EXTRACT TO READ
┏━━

- A percentile objective that represents your goal for uptime or error-free operation. For example, your objective for a service might be to maintain 99.95% uptime.
- An error budget, or your tolerance for downtime or errors. This is the inverse of your objective, because it represents the service capacity that can be lost before the service fails its objective. Likewise, changes to your objective also change your error budget. For example, a 99.95% uptime objective also defines a 0.05% error budget.
- Metrics queries that define indicators of your performance against that objective. For example, you might query for the summed duration of error responses that your service returned to requests, and compare that to the total time the service was running. This creates an error ratio, or the percentage of errors against your total.
- A time window that you’ll measure for performance against your objective. Your SLO measures your error or success rates against the total over the time window, such as the last four weeks, to determine whether the service met the objective.

┗━━

DATA FOR THIS TASK

┏━━

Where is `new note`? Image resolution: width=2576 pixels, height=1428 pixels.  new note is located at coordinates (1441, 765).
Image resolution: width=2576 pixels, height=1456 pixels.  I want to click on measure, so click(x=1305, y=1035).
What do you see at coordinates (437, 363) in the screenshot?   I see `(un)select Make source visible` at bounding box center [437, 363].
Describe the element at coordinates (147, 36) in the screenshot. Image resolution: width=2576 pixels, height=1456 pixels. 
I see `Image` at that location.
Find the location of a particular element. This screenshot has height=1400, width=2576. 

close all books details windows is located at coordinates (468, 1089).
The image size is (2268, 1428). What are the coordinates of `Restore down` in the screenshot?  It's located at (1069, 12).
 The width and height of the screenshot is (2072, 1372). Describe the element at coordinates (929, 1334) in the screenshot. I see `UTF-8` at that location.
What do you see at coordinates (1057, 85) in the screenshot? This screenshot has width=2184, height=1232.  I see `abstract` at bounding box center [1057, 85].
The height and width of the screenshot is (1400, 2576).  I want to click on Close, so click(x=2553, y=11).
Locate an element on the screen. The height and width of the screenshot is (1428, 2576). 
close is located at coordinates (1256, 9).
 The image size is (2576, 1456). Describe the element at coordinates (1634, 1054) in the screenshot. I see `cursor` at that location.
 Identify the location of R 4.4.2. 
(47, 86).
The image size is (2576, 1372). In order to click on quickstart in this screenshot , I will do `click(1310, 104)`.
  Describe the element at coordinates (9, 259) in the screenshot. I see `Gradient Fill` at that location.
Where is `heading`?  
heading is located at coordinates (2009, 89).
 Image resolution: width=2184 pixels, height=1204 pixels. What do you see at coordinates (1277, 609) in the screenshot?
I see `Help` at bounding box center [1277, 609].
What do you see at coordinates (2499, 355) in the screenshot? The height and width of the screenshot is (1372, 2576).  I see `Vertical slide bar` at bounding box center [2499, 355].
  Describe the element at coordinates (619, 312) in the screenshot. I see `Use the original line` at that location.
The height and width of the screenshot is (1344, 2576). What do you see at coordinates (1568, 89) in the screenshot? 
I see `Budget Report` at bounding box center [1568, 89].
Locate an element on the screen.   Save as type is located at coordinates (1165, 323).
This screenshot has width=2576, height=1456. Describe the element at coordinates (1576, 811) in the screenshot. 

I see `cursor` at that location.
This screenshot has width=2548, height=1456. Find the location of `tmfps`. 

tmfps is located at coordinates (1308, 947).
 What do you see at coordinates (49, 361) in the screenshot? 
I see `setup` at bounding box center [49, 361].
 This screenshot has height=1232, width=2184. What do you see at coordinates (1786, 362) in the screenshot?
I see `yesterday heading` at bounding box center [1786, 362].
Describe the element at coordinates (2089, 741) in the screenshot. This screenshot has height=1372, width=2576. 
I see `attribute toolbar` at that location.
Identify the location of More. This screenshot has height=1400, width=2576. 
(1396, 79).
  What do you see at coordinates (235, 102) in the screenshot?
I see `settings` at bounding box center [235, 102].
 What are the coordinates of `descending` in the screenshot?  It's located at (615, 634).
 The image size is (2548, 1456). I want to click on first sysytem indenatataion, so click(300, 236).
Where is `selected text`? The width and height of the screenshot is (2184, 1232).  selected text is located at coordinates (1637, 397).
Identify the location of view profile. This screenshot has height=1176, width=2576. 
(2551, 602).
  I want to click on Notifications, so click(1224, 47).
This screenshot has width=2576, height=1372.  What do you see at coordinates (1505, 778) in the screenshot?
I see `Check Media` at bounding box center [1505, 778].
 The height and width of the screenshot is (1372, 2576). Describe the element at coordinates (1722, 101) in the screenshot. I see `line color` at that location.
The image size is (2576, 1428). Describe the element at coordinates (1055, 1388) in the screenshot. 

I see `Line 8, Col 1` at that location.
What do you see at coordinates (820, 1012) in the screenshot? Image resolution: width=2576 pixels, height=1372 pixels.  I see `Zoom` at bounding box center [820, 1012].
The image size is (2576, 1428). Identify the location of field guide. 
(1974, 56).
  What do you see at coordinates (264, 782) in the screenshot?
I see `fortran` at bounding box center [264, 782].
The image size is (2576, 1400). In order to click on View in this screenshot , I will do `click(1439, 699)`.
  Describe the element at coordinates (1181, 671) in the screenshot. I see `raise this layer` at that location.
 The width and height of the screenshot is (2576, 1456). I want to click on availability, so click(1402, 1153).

┗━━

WHAT THIS EXERCISE ASKS
a) Extract the entries from the line containing "The image size is (2268, 1428)." through the line containing "The width and height of the screenshot is (2072, 1372).", both lines included.
b) Write the next part of the passage on SLO components.
The entries above are unrelated to the passage on SLO components.

OUTPUTS FOR THE TASKS
a)
The image size is (2268, 1428). What are the coordinates of `Restore down` in the screenshot?  It's located at (1069, 12).
 The width and height of the screenshot is (2072, 1372). Describe the element at coordinates (929, 1334) in the screenshot. I see `UTF-8` at that location.

b)
Differences from monitors
Although SLOs seem similar to monitors, SLOs provide a more dynamic incident detection method that let you trigger alerts based on changes in real user experiences, rather than at an arbitrary threshold. SLOs also provide additional details for more granular notifications:- SLOs report the burn rate of your error budget, which you can configure to raise alerts when the service is depleting its error budget over a short period within your time window. Burn rate alerts can help you respond to sudden degradations of performance before they breach your SLO, and burn rate visualizations can identify patterns in error rates that might not be as evident when looking only at the service’s metrics. For example, a burn rate alert can trigger notifications if more than 2% of your error budget is consumed over a one-hour span. You can then respond closer to the beginning of the incident and attempt to prevent the SLO from breaching by investigating the problem and finding a solution. Such a spike in burn rate will also be displayed on the SLO’s burn rate chart, which can help you pinpoint when the service degradation started.
- You can define label-based dimensions to break down your SLO’s measurement by time series. This helps you respond to complex services represented by multiple time series by letting you signal for specific series that breach the SLO.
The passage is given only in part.